SOURCE PASSAGE START
In the 1960s, just 8 percent of consumer goods purchased in America were made overseas. Today, that number is 60%.
With so much of what we buy coming from complex, international supply chains you can be forgiven for wondering – “do we make anything any more?”
The answer is yes.
Let’s face it: when it comes to consumer brands, endurance has gone out of style.
Billion dollar tech giants like Tesla, Uber, and Apple get a ton of attention, but a lot of people don't realize some of America’s most innovative companies have been around for a few years…or a few hundred.
New, digital, and on-demand doesn’t necessarily mean best and brightest. There are a handful of American brands that paved the way for our modern way of life and continue to shape it today.
What unites these brands? They’ve been in continuous operation for 100+ years, and in that time have racked up some remarkable firsts in American history. But just as important – they continue to innovate and bring useful, affordable products to market. Just to note, in today's marketplace most of these large brands manufacture some products in the US and others globally so be mindful of that if you come across a random product in a random store.
So what does exactly 3,713 years of innovation look like?
1. L.L.Bean (1912)
llbean.com / 108 years old
L.L.Bean is best known for its iconic, rubber-soled “Bean Boot.” The boot that is so beloved, they made a giant one and put a truck inside it. The first run of Bean Boots, however, was so riddled with defects that 90% of them were returned. Thus was born the famous L.L.Bean return policy.
Founded in 1912 in Freeport, Maine, by Leon Leonwood Bean (LL Cool Beans to his friends?), the company started with the single boot design. It wasn’t until 1926 that the classic Field Coat was added to the roster.
They now operate 55 retail outlets in the US and Japan and sell a huge catalog of outdoor clothing and equipment, although their famous return policy has undergone some revisions after being subject to – we’ll say it – outright multi-generational Mainer fraud.
2. D.G. Yuengling & Son (1829)
yuengling.com / 191 years old
Founded in 1829, Yuengling is the oldest brewery in the country. If you didn’t grow up in the mid-east, however, you might be asking: How do you pronounce it?? YING-ling.
When David Gottlieb Yuengling started the brewery, it was called Eagle Brewing, and the eagle logo remains on bottles today. It was changed to Yuengling (which means “Youngster” in German), when David’s son came aboard.
During Prohibition, Yuengling survived by producing “near beers,” or beer that was essentially alcohol-free. They also sold ice cream because if there’s one thing that takes the sting out of Prohibition, it’s ice cream.
At 2.5 million barrels per year, it’s now the largest craft brew in the U.S. It’s been continuously owned and run by descendents of the original Yuengling patriarch, and is set to be inherited by its first female owner upon the retirement of Dick Yuengling.
3. Carhartt (1889)
carhartt.com / 131 years old
Founded in Dearborn, Michigan by Hamilton Carhartt in 1889, the brand helped American workers build America. Carhartt work bibs were worn by railroad workers in the 1890s, increasing its manufacturing through World War II and to the present, with an estimated annual revenue of $900 million.
SOURCE PASSAGE END
RECORDED INFORMATION START
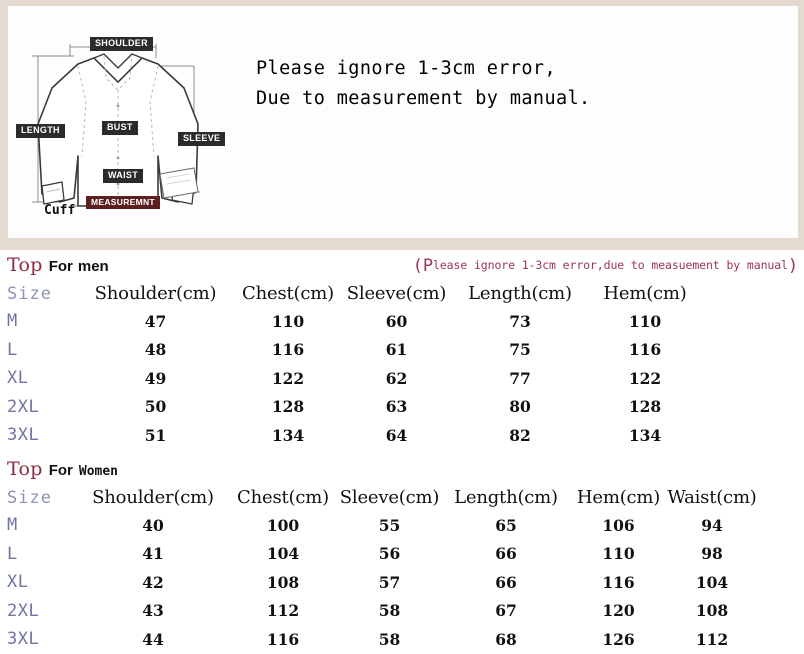  Describe the element at coordinates (40, 131) in the screenshot. I see `diagram-label-length: LENGTH` at that location.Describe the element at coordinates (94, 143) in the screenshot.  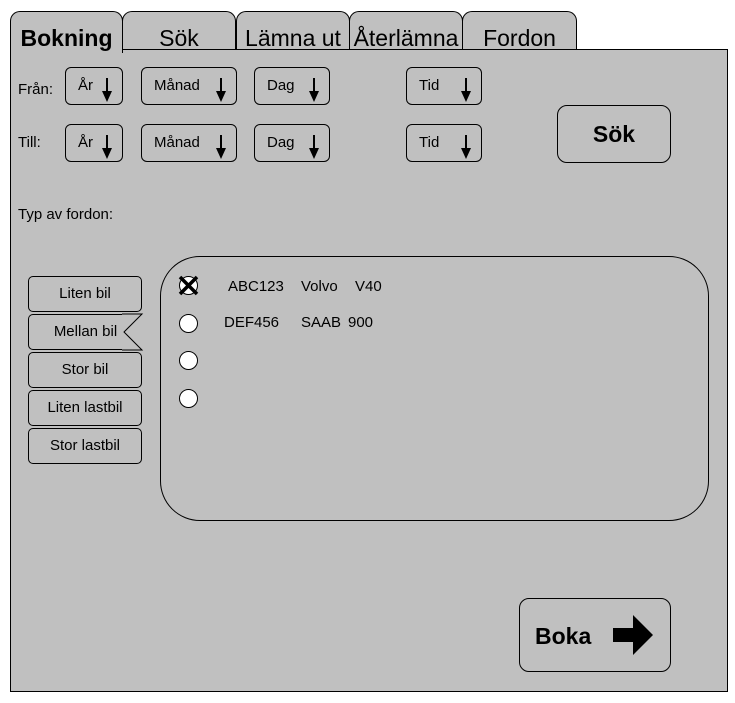
I see `to-year-dropdown: År` at that location.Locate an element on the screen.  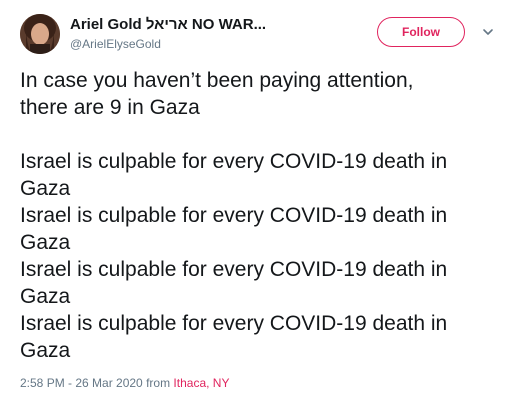
tweet-line: there are 9 in Gaza is located at coordinates (110, 108).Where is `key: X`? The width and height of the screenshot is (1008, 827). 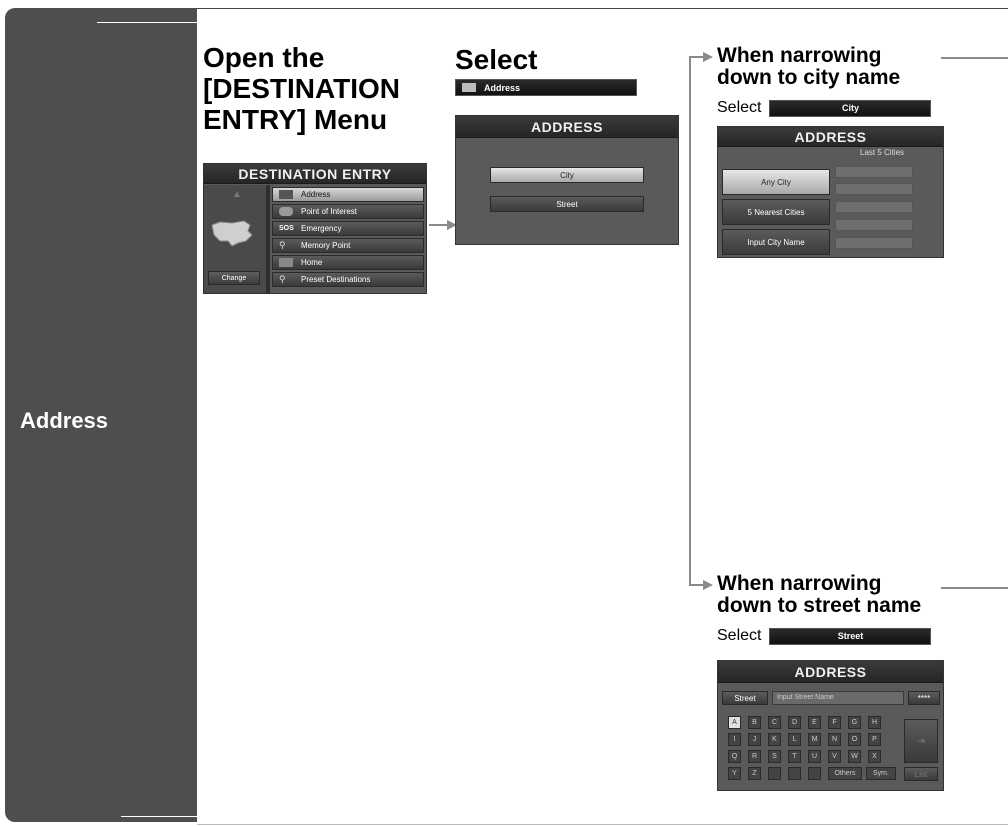
key: X is located at coordinates (874, 756).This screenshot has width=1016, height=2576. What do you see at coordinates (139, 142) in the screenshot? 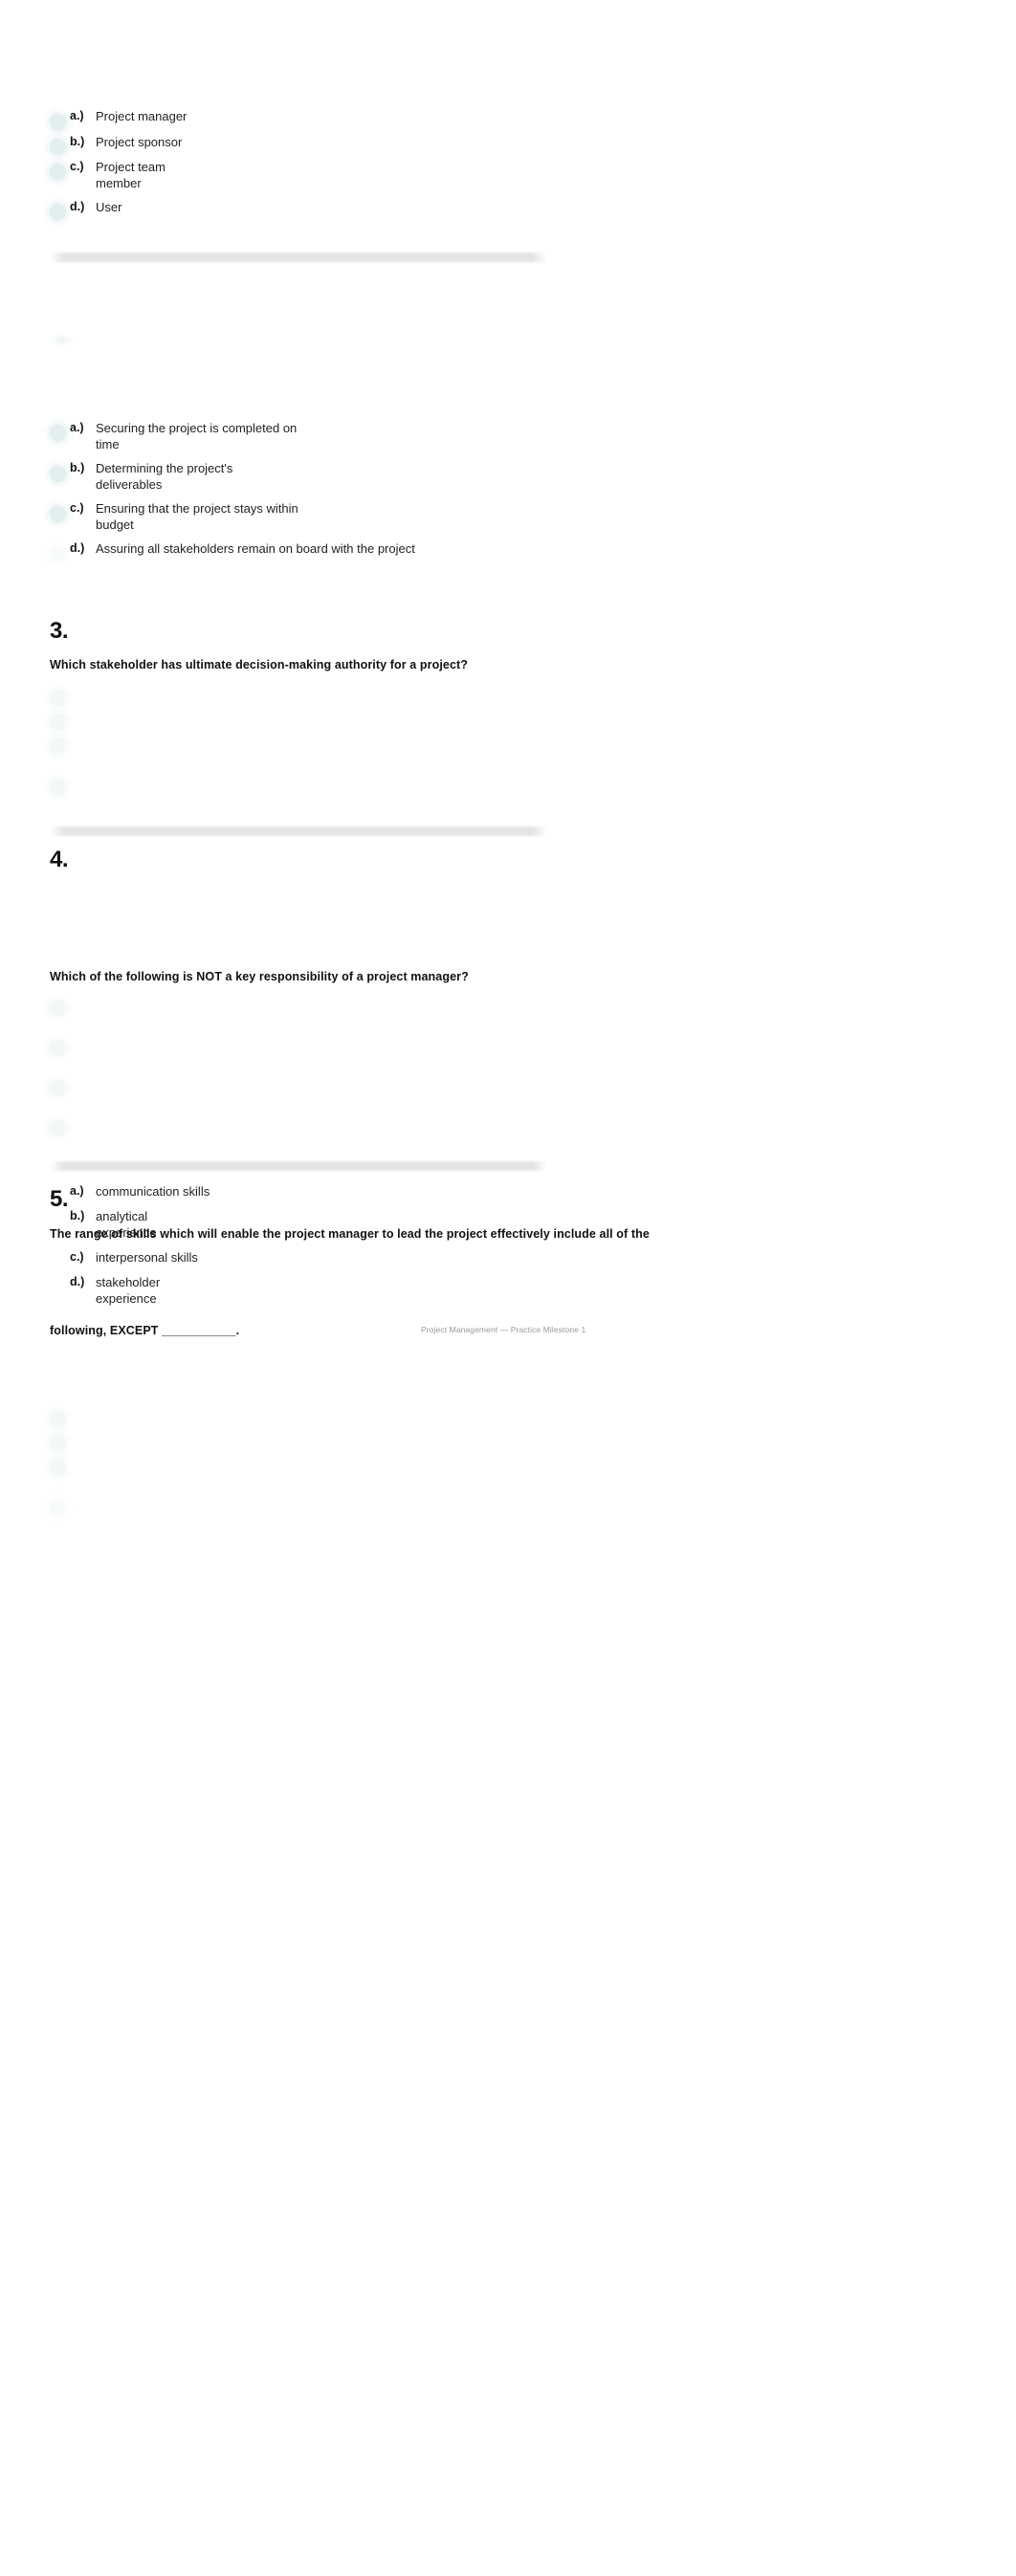
I see `option-text: Project sponsor` at bounding box center [139, 142].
RECORDED INFORMATION END
Pick up the article about century-old American brands after its last sentence and keep writing it.

| EXERCISE OUTPUT |
Today, Carhartt is known for their durable and rugged workwear, most notably their heavy-duty work jackets that are wind-resistant and snag-proof constructed with triple-stitched seams. The jacket is so engrained in our culture as “rugged and hard working” that politicians vying for votes can often be seen sporting one while on the campaign trail.
Less than 2% of apparel purchased in the United States is manufactured here, and Carhartt reports they exceed the national average by 4x. More than 2,000 American workers are employed by Carhartt, with four factories in Kentucky and Tennessee.
Believe it or not, 131 years later and the company is still owned privately by descendants of Hamilton Carhartt.
4. Filson (1897)
filson.com / 123 years old
Known for its rugged outdoor clothing, luggage, and equipment, Filson is a company that has been low-key successful for over 120 years.
C.C. Filson started his outfitting company in 1897 in Seattle, Washington just as the Klondike Gold Rush was bringing thousands of adventurers through the Pacific Northwest.
After a management shake-up in 1970 many of the old designs were reinstituted, and a new generation of outdoorsmen became inspired by the sturdy simplicity of Filson’s gear.
Filson now makes a huge range of products for mountaineers and office-goers in its three U.S. locations.
5. John Deere (1837)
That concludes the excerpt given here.